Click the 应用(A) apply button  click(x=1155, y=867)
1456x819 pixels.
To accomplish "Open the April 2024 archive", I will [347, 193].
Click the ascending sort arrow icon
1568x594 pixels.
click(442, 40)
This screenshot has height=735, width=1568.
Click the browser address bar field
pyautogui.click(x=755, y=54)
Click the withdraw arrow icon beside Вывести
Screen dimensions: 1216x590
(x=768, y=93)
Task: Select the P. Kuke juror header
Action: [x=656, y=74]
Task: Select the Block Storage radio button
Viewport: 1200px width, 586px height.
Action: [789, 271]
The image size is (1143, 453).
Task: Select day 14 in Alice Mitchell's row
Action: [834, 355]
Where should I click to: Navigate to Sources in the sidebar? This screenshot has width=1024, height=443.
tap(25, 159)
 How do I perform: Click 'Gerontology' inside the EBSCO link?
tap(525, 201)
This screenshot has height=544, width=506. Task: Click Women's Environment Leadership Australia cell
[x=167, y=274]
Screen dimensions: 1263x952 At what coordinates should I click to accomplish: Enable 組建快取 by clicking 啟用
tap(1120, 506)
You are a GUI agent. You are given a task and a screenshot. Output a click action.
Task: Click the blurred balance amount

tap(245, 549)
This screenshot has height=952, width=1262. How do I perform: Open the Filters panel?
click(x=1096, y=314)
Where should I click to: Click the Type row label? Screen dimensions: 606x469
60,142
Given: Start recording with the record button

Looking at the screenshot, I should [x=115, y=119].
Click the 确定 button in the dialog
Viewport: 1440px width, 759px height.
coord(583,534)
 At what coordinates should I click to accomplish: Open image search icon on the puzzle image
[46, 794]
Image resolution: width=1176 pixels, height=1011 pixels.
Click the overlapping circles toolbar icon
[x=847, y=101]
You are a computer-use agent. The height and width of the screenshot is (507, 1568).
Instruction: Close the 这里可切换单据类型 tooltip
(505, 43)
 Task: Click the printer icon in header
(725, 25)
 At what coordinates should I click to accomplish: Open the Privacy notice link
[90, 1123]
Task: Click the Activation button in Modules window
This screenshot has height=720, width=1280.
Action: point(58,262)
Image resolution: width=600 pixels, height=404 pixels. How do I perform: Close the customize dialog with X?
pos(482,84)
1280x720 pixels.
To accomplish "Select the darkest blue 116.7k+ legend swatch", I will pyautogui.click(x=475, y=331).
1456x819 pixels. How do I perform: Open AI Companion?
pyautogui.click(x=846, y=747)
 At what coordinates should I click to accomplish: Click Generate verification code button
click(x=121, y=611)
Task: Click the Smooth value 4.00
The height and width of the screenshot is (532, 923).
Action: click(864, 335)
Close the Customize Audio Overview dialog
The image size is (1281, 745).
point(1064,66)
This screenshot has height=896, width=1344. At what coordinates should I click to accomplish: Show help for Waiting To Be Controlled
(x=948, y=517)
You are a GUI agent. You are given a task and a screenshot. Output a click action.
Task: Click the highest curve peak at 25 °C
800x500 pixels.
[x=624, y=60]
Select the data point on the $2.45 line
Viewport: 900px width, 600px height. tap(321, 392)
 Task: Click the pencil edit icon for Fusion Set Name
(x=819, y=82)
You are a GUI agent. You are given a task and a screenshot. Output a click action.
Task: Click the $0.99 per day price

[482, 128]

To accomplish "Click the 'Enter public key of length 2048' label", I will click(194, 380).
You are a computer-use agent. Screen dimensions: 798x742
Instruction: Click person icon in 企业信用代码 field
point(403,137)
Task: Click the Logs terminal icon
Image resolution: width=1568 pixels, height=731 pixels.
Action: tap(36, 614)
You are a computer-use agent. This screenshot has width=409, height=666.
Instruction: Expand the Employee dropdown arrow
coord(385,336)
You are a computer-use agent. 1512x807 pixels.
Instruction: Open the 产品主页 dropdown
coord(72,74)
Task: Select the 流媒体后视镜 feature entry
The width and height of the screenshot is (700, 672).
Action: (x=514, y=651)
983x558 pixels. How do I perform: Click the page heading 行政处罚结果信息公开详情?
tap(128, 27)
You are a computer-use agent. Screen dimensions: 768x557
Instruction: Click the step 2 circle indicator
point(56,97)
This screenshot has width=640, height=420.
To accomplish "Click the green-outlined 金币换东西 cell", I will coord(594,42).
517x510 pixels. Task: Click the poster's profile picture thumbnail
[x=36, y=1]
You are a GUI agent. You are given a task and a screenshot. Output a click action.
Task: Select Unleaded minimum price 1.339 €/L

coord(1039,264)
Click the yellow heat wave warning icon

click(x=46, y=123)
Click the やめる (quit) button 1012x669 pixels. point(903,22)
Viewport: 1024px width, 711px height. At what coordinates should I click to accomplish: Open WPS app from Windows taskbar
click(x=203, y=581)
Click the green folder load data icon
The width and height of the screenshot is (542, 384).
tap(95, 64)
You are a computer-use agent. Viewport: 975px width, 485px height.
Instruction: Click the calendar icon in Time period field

================

• [Set problem]: Rewrite all of the material above with "Screen dimensions:" swapped for "Screen size:" wherever it occurs, keeping everything else unchanged.

• [The output]:
Click the 应用(A) apply button  click(x=1155, y=867)
1456x819 pixels.
To accomplish "Open the April 2024 archive", I will [347, 193].
Click the ascending sort arrow icon
1568x594 pixels.
click(442, 40)
This screenshot has height=735, width=1568.
Click the browser address bar field
pyautogui.click(x=755, y=54)
Click the withdraw arrow icon beside Вывести
Screen size: 1216x590
(x=768, y=93)
Task: Select the P. Kuke juror header
Action: [x=656, y=74]
Task: Select the Block Storage radio button
Viewport: 1200px width, 586px height.
Action: [789, 271]
The image size is (1143, 453).
Task: Select day 14 in Alice Mitchell's row
Action: [834, 355]
Where should I click to: Navigate to Sources in the sidebar? This screenshot has width=1024, height=443.
tap(25, 159)
 How do I perform: Click 'Gerontology' inside the EBSCO link?
tap(525, 201)
This screenshot has height=544, width=506. Task: Click Women's Environment Leadership Australia cell
[x=167, y=274]
Screen size: 1263x952 At what coordinates should I click to accomplish: Enable 組建快取 by clicking 啟用
tap(1120, 506)
You are a GUI agent. You are given a task and a screenshot. Output a click action.
Task: Click the blurred balance amount

tap(245, 549)
This screenshot has height=952, width=1262. How do I perform: Open the Filters panel?
click(x=1096, y=314)
Where should I click to: Click the Type row label? Screen size: 606x469
60,142
Given: Start recording with the record button

Looking at the screenshot, I should [x=115, y=119].
Click the 确定 button in the dialog
Viewport: 1440px width, 759px height.
coord(583,534)
 At what coordinates should I click to accomplish: Open image search icon on the puzzle image
[46, 794]
Image resolution: width=1176 pixels, height=1011 pixels.
Click the overlapping circles toolbar icon
[x=847, y=101]
You are a computer-use agent. The height and width of the screenshot is (507, 1568).
Instruction: Close the 这里可切换单据类型 tooltip
(505, 43)
 Task: Click the printer icon in header
(725, 25)
 At what coordinates should I click to accomplish: Open the Privacy notice link
[90, 1123]
Task: Click the Activation button in Modules window
This screenshot has height=720, width=1280.
Action: point(58,262)
Image resolution: width=600 pixels, height=404 pixels. How do I perform: Close the customize dialog with X?
pos(482,84)
1280x720 pixels.
To accomplish "Select the darkest blue 116.7k+ legend swatch", I will pyautogui.click(x=475, y=331).
1456x819 pixels. How do I perform: Open AI Companion?
pyautogui.click(x=846, y=747)
 At what coordinates should I click to accomplish: Click Generate verification code button
click(x=121, y=611)
Task: Click the Smooth value 4.00
The height and width of the screenshot is (532, 923).
Action: click(864, 335)
Close the Customize Audio Overview dialog
The image size is (1281, 745).
point(1064,66)
This screenshot has height=896, width=1344. At what coordinates should I click to accomplish: Show help for Waiting To Be Controlled
(x=948, y=517)
You are a GUI agent. You are given a task and a screenshot. Output a click action.
Task: Click the highest curve peak at 25 °C
800x500 pixels.
[x=624, y=60]
Select the data point on the $2.45 line
Viewport: 900px width, 600px height. tap(321, 392)
 Task: Click the pencil edit icon for Fusion Set Name
(x=819, y=82)
You are a GUI agent. You are given a task and a screenshot. Output a click action.
Task: Click the $0.99 per day price

[482, 128]

To accomplish "Click the 'Enter public key of length 2048' label", I will click(194, 380).
You are a computer-use agent. Screen size: 798x742
Instruction: Click person icon in 企业信用代码 field
point(403,137)
Task: Click the Logs terminal icon
Image resolution: width=1568 pixels, height=731 pixels.
Action: tap(36, 614)
You are a computer-use agent. This screenshot has width=409, height=666.
Instruction: Expand the Employee dropdown arrow
coord(385,336)
You are a computer-use agent. 1512x807 pixels.
Instruction: Open the 产品主页 dropdown
coord(72,74)
Task: Select the 流媒体后视镜 feature entry
The width and height of the screenshot is (700, 672).
Action: (x=514, y=651)
983x558 pixels. How do I perform: Click the page heading 行政处罚结果信息公开详情?
tap(128, 27)
You are a computer-use agent. Screen size: 768x557
Instruction: Click the step 2 circle indicator
point(56,97)
This screenshot has width=640, height=420.
To accomplish "Click the green-outlined 金币换东西 cell", I will coord(594,42).
517x510 pixels. Task: Click the poster's profile picture thumbnail
[x=36, y=1]
You are a GUI agent. You are given a task and a screenshot. Output a click action.
Task: Select Unleaded minimum price 1.339 €/L

coord(1039,264)
Click the yellow heat wave warning icon

click(x=46, y=123)
Click the やめる (quit) button 1012x669 pixels. point(903,22)
Viewport: 1024px width, 711px height. At what coordinates should I click to accomplish: Open WPS app from Windows taskbar
click(x=203, y=581)
Click the green folder load data icon
The width and height of the screenshot is (542, 384).
tap(95, 64)
You are a computer-use agent. Viewport: 975px width, 485px height.
Instruction: Click the calendar icon in Time period field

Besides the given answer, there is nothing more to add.